Published: 25 July 2012 | Author: Bernard Clarke
Today, we publish our lists of the largest mortgage lenders in 2011. The data show that, although lending remains heavily concentrated in the hands of the six largest lenders (an overall pattern that has been reinforced by the credit crunch), the next tier of medium-sized lenders increased their market share last year.
The six largest lenders advanced mortgages worth £113.8 billion in 2011, compared to £110.8 billion in the preceding year. However, despite increasing their amount of lending in absolute terms, their share of the total advanced showed a modest decline in 2011 (from 81.9% in 2010 to 80.7% last year).
Table One: Largest mortgage lenders by gross lending
The data show an expansion of lending activity by those lenders in the tier just below the largest six firms. The next five largest lenders on the list saw their market share increase from 9.9% in 2010 to 13.2% last year. In absolute terms, the amount they advanced increased to £18.7 billion from £13.3 billion in the preceding year.

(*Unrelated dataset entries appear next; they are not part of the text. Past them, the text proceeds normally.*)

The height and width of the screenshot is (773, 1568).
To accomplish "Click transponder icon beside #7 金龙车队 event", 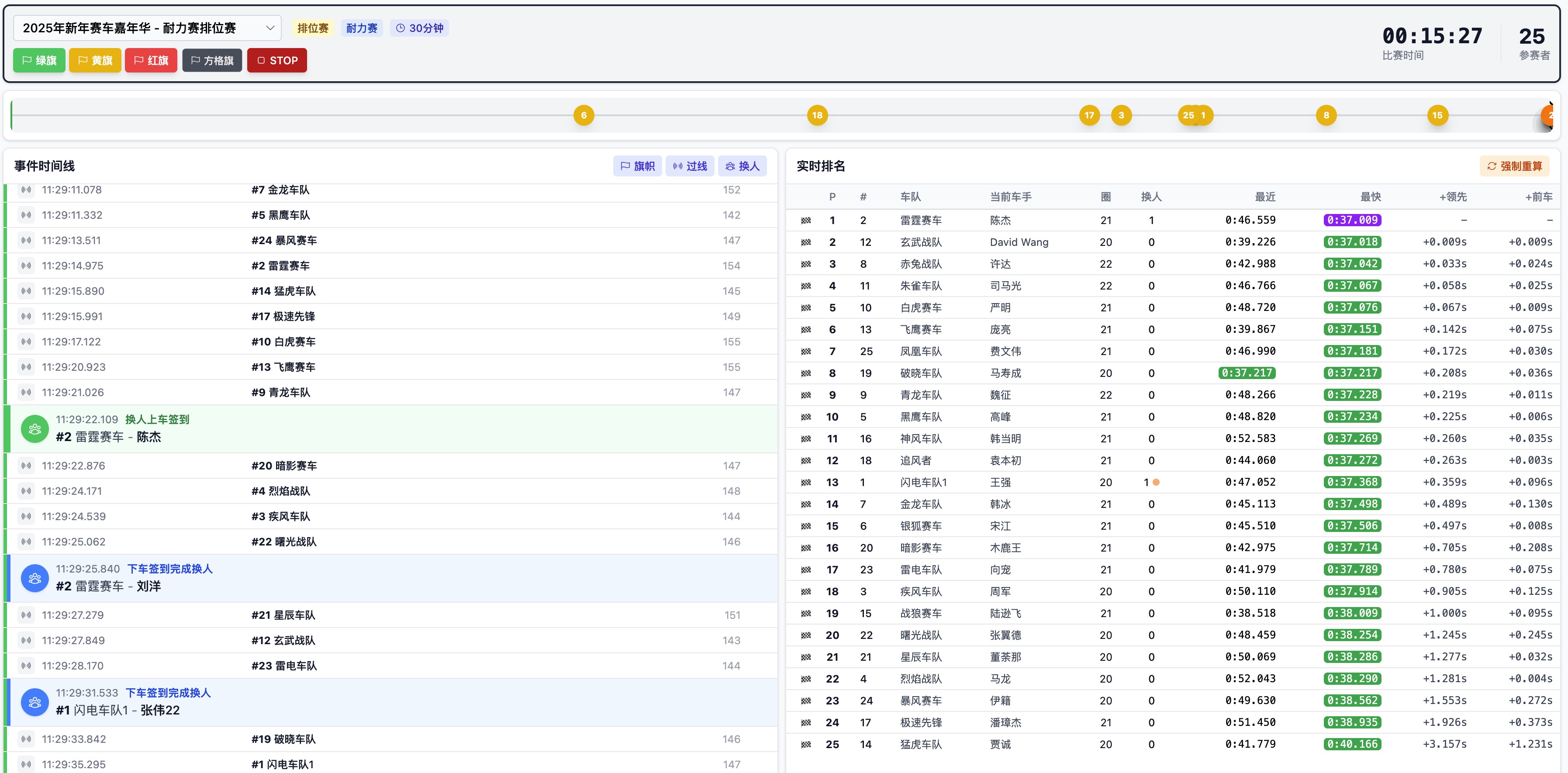I will tap(26, 190).
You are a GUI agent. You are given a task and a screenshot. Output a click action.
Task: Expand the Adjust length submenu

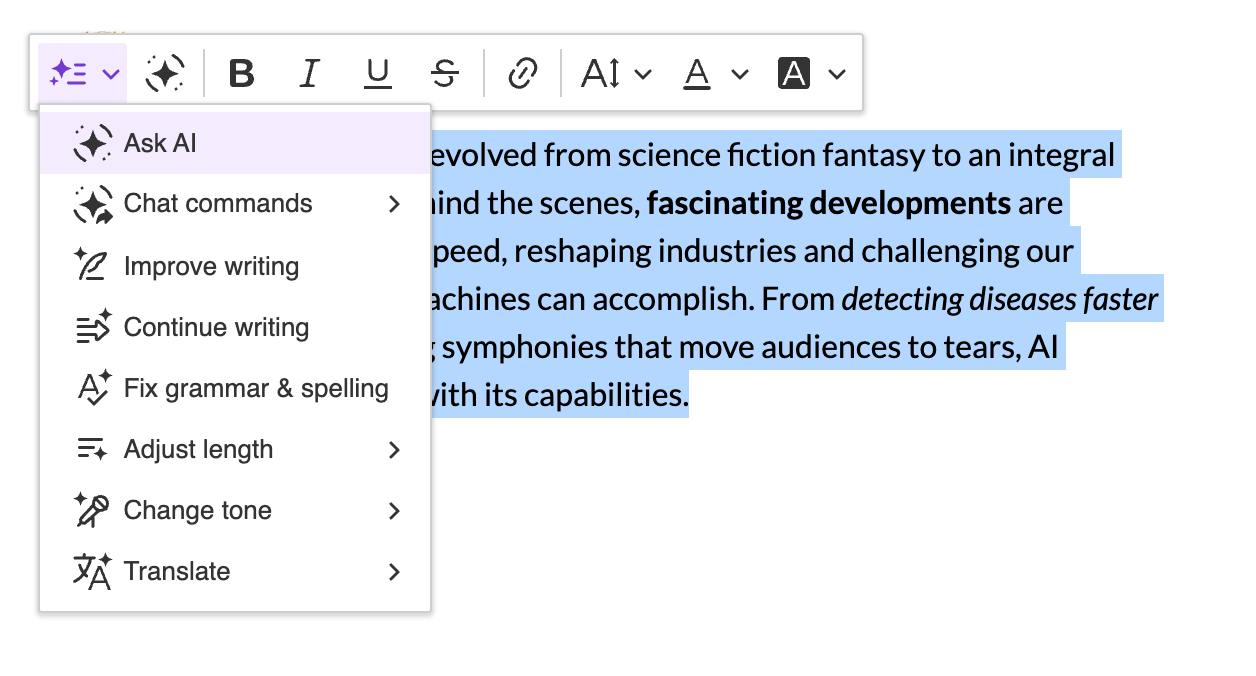[197, 449]
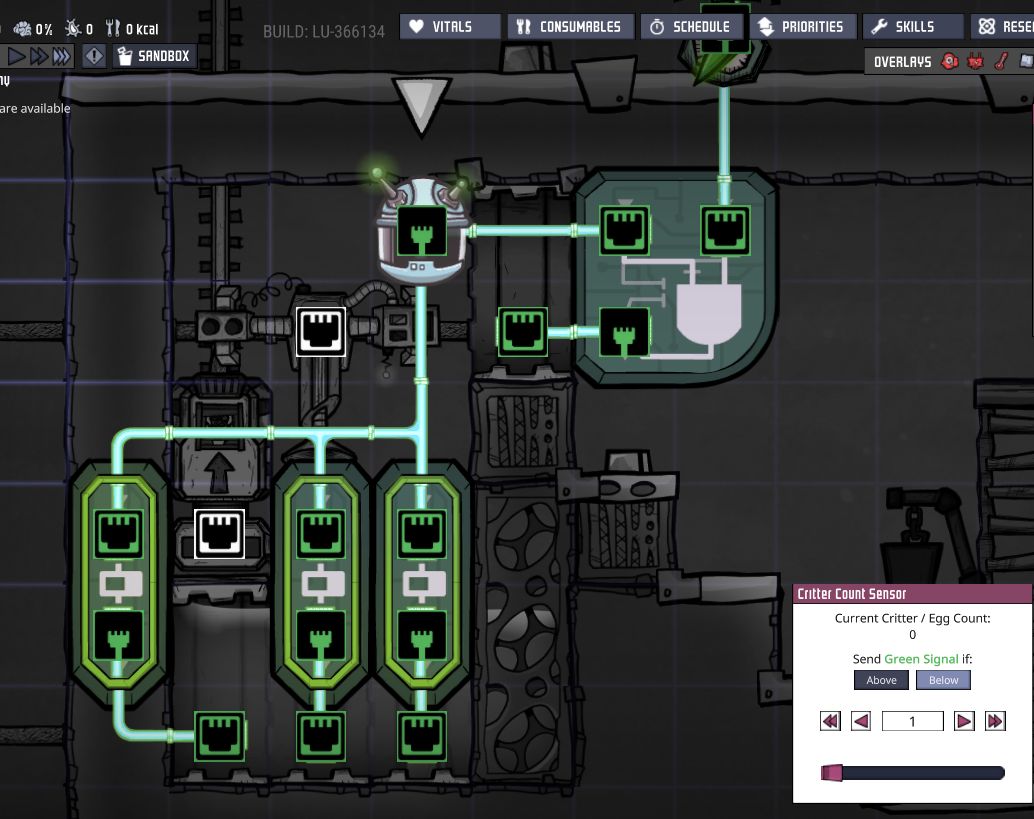Image resolution: width=1034 pixels, height=819 pixels.
Task: Open the Vitals menu
Action: pyautogui.click(x=450, y=27)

The figures also show a pattern of increased market share in 2011 for larger mutual lenders. The Nationwide, Yorkshire, Coventry, Skipton and Leeds building societies all increased their market, as, among the banks, did HSBC, Barclays and some of the medium sized firms (Northern Rock and Clydesdale). Among this group, ING Direct has been, by some distance, the fastest-growing lender in relative terms over the last two years. Now ranked the 10th largest lender, ING Direct advanced mortgages worth £3 billion last year, compared with £1.1 billion in 2010 and £0.1 billion in 2009.
As in previous years, the lending totals in our tables are rounded to the nearest £100 million. Below the largest 20 lenders, this rounding effect produces a significant clustering of firms, with nominal lending totals of either £0.2 billion or £0.1 billion (this year’s list would have contained more than 20 lenders with these rounded totals). Last year’s list of the largest 30 lenders was beset by similar problems so, instead of producing another table with the bottom tier dominated by a large number of lenders reporting rounded lending totals that are neither particularly robust nor meaningful, we have decided to limit this year’s list to the 20 largest lenders.

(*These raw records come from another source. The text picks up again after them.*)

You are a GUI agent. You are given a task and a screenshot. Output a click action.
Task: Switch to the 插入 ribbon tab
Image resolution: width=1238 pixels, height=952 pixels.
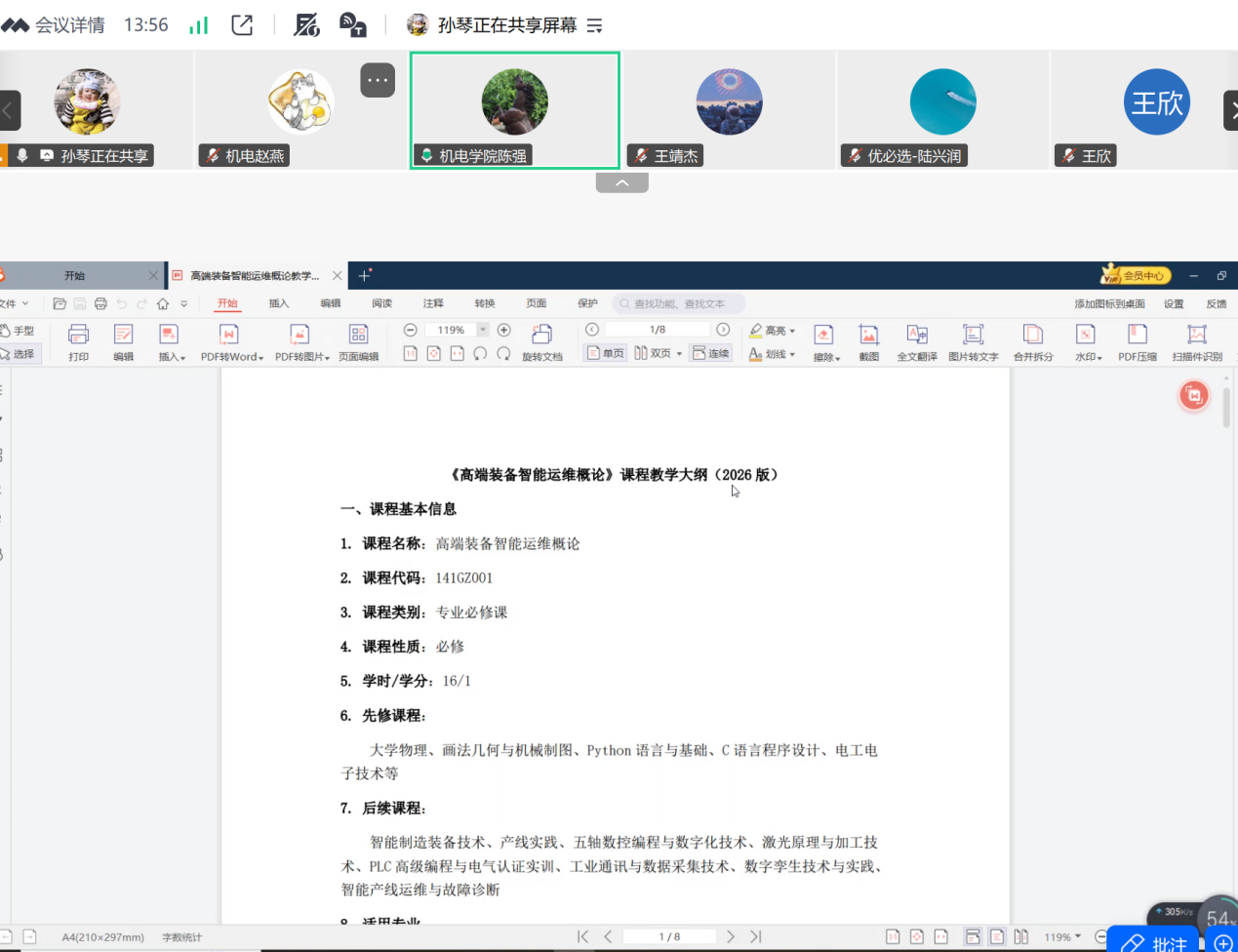(x=279, y=303)
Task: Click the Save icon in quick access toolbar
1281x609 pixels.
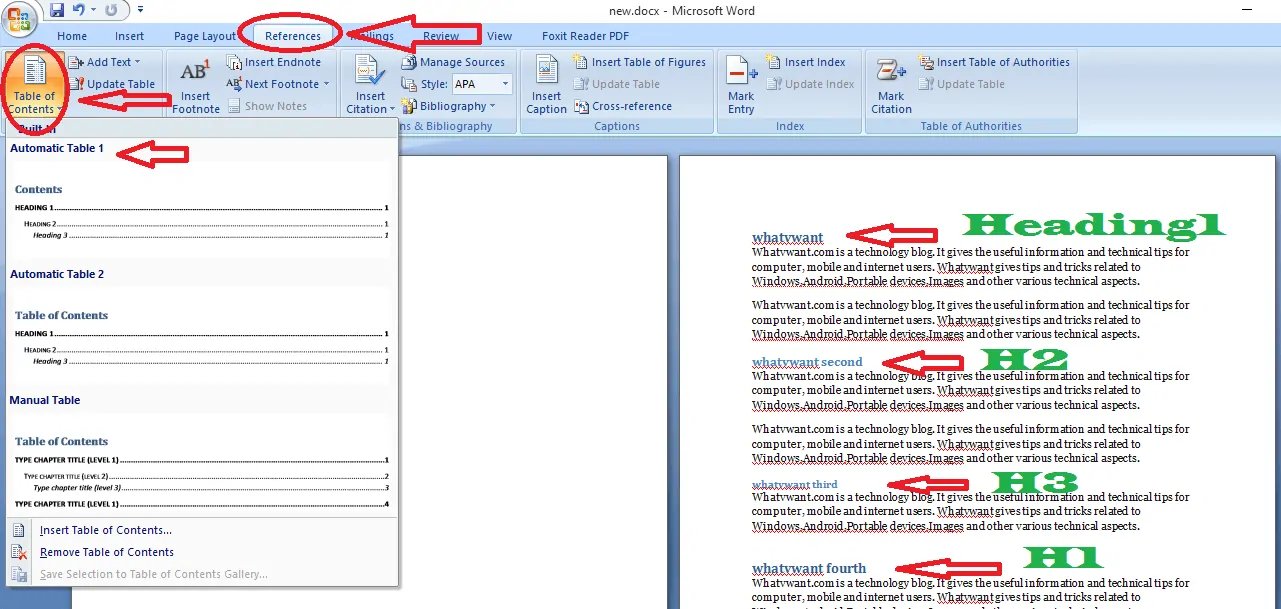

Table Two: Largest mortgage lenders by balances outstanding
Looking at the data on balances outstanding (Table Two), there is much less movement, as we would expect. The size of the outstanding mortgage books of the six largest lenders was virtually unchanged in 2011, at £899.2 billion (£899.3 billion in 2010). In percentage terms, the largest six accounted for 72.2% of balances outstanding in 2011, compared with 72.6% in the previous year.
Below the top six, the next five largest lenders had balances outstanding of £148.5 billion in 2011 (11.9% of the industry’s total). This was somewhat lower than in the preceding year, when the same group of lenders had balances outstanding of £157.1 billion (12.7% of the industry’s total).